Много радостных слов скажу я еще о Старике и не раз. А пока мы за два часа изрядно высосали мозги друг у друга и, довольные, усталые, сытые, расстались. До завтра!

Я пошел устраиваться в барак.

VII

 

Утром развод поразил тишиной и благолепием — без собак и конвоя, без кулаков и прикладов. Жилая зона отделялась от производственной бревенчатым забором с воротами и проходной, но без вышек. Перейдя из одной зоны в другую, зеки разбредались по цехам вольно и не спеша. Меня повели в цех игрушек.

Нарядчик, бойкий еврей из проворовавшихся партийных работников, передал меня начальнику цеха, проворовавшемуся советскому руководителю.
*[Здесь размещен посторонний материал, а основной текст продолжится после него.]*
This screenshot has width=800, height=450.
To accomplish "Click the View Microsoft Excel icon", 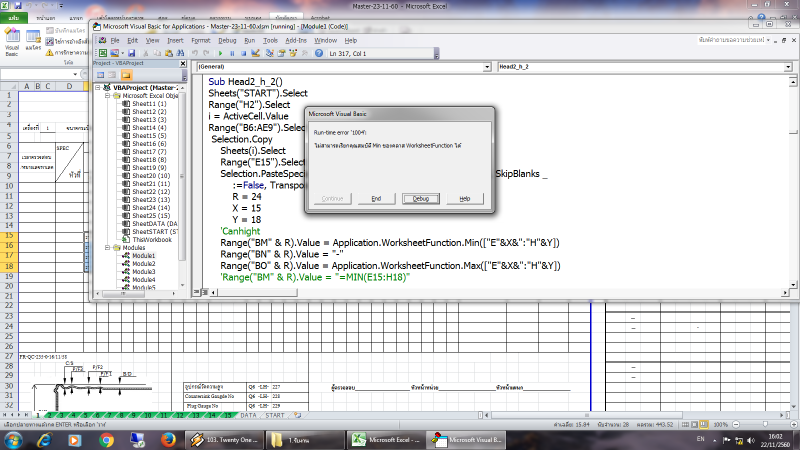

Был он носатый, строгий, но веселый человечек, росту «метр с кепкой». За большие злоупотребления получил десять лет, с производством игрушек никогда дел не имел, но руководил бойко. Повел он меня знакомиться. Занятный тут был собран народ! В углу цеха окунал кукольные головки в кастрюлю с краской рябой чернявый мужик с окладистой

 

- 145 -

бородой, вороватыми мышиными глазками и скользкой улыбкой. Он прятал наглость под сугубой скромностью, хитрость под простотой. Представился как «Макар Пролетар - первый удмуртский поэт», охотно и с подвывом декламировал свои стихи по-удмуртски. Два пальца на правой руке отрубили ему за что-то урки. Ему это не мешало.
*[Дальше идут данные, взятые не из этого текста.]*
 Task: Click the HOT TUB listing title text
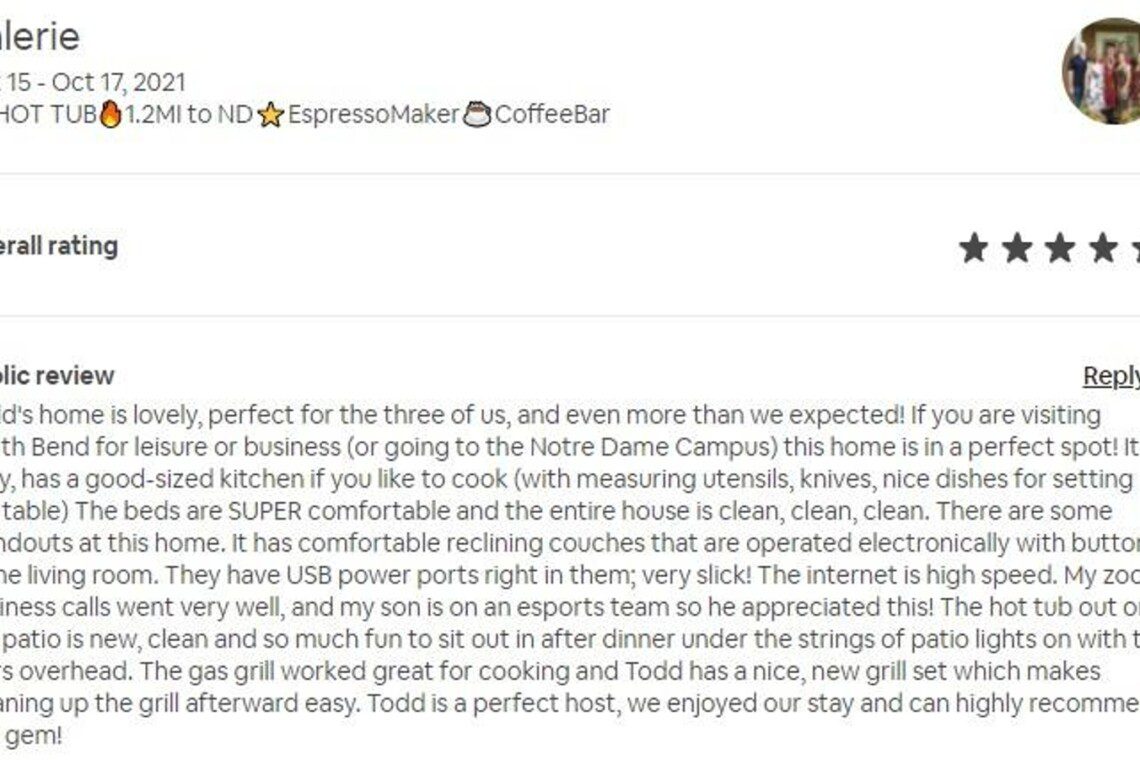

В углу сидел очень уютный медвежонок со стеснительной улыбкой, румяный поляк Димочка Крачковский. Будучи выпускником варшавской Академии художеств, здесь он расписывал глазки и мастерски наносил румянец на щечки кукол. В отдельной большой комнате колдовал скульптор Саулюс — холодный и заносчивый прибалт, хозяин собственного ателье в Вильнюсе. На воле он был специалистом по могильным памятникам и надгробиям, очень богатым человеком и с трудом скрывал презрение ко всему русскому. Здесь он лепил из глины модели кукол и коней, отливал с них формы из серы. В соседней комнате женщины выклеивали по формам половинки из папье-маше, соединяли, грунтовали гипсом, зачищали и олифили, рядом шили платьица. Мастером цеха был Костя Калинников — стал он вскоре моим неразлучным и закадычным другом, два года мы ели с ним из одного котелка, спали на одних нарах и больше часа друг без друга не обходились.
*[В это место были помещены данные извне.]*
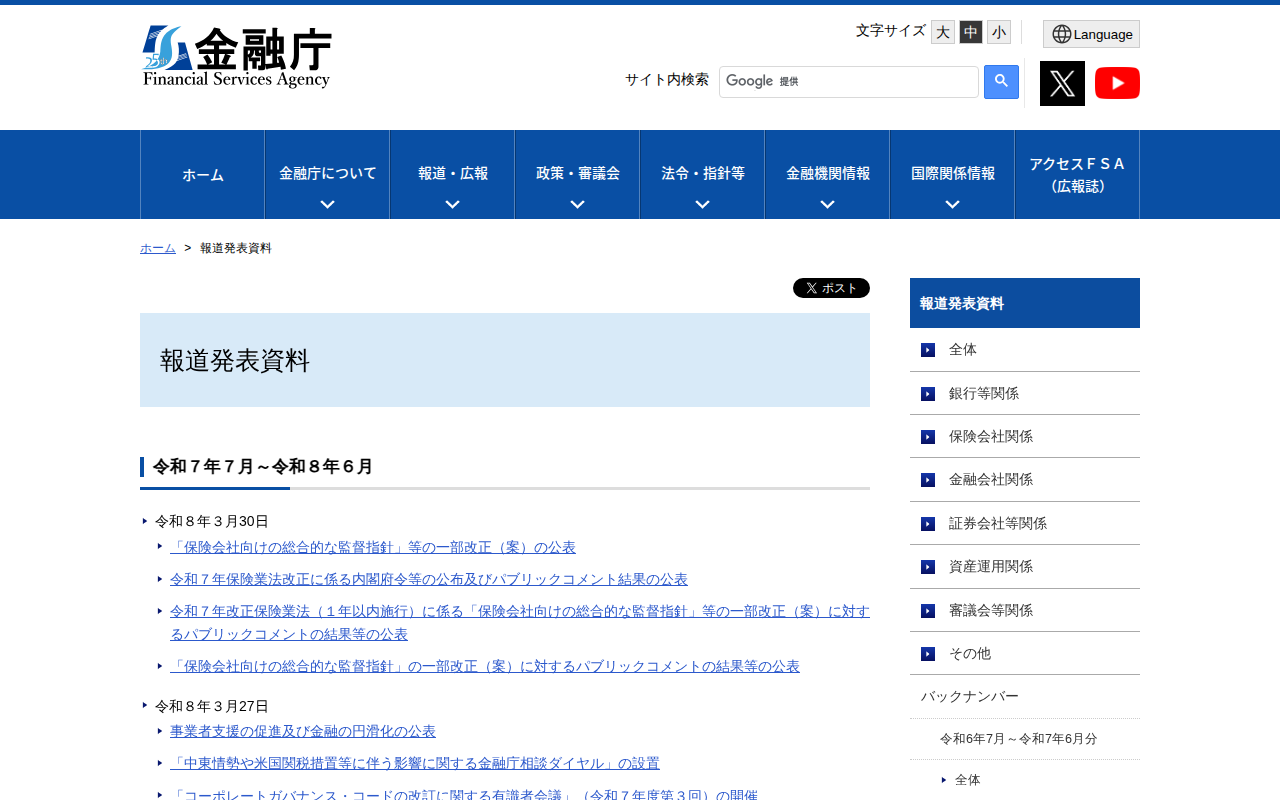Click the globe Language button
1280x800 pixels.
pyautogui.click(x=1091, y=34)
К счастью, плодить кукол мне не пришлось. Оказалось, что портреты ударников и начальников принесли мне в управлении известность и прислали меня сюда по спецнаряду для работы над серьезными картинами. Коми республика готовилась к какому-то юбилею, и мне было приказано написать для Сыктывкарского краеведческого музея пять полотен из истории освоения края. Прислали фотографии. Я был, разумеется, счастлив и горд и, конечно, жутко дрейфил, поскольку в жизни еще картин не писал. Но сюжеты определились без натуги и даже увлекли. Помню, что была тут и снежная сказка тайги, белое кружево, а сквозь него до горизонта просека для железной дороги. Был первый паровоз в тайге — на огромных полозьях тянули его по снегу тягачи. Еще и еще что-то из северной экзотики в том же роде. Писал я эти холсты как пьяный... с увлечением и отчаянной лихостью Остапа Бендера - «художника» на пароходе тиражной комиссии. И, как Киса Воробьянинов, боялся, что меня разоблачат и вышвырнут. Но, кажется, вышло что-то не слишком мерзкое. Видно, не зря перед уходом в армию я годик позанимался в студии МОСХ. Картинки все хвалили, даже Дима Крачковский,

 

- 146 -

академический художник. А я... я очень стеснялся смотреть ему в глаза. Но лозунг «Хочешь жить, умей вертеться» был известен уже тогда! Вот я и вертелся... Получил сто рублей премии и благодарность в личное дело. Начальника цеха тоже за что-то поблагодарили, кажется, за создание условий при выполнении важного задания. А мне поручили организовать изготовление копий с репродукций популярных картин «Аленушка», «Три богатыря» и «Медведи в сосновом лесу». Я потребовал в помощники «академика» Димочку, мы натянули холсты - и пошла работа! После первых картин, ушедших в Княж Погост по начальству, посыпались заявки из магазинов торговой Коми сети. Я написал Ма, чтобы прислала побольше разных открыток, и началась эра нашей славы и процветания. Правда, краски приходилось перетирать малярные в порошке на олифе оксоль, а кисти готовить самовязом из конских хвостов в жестяных трубочках. Вскоре от «Богатырей» и «Аленушек» меня уже тошнило.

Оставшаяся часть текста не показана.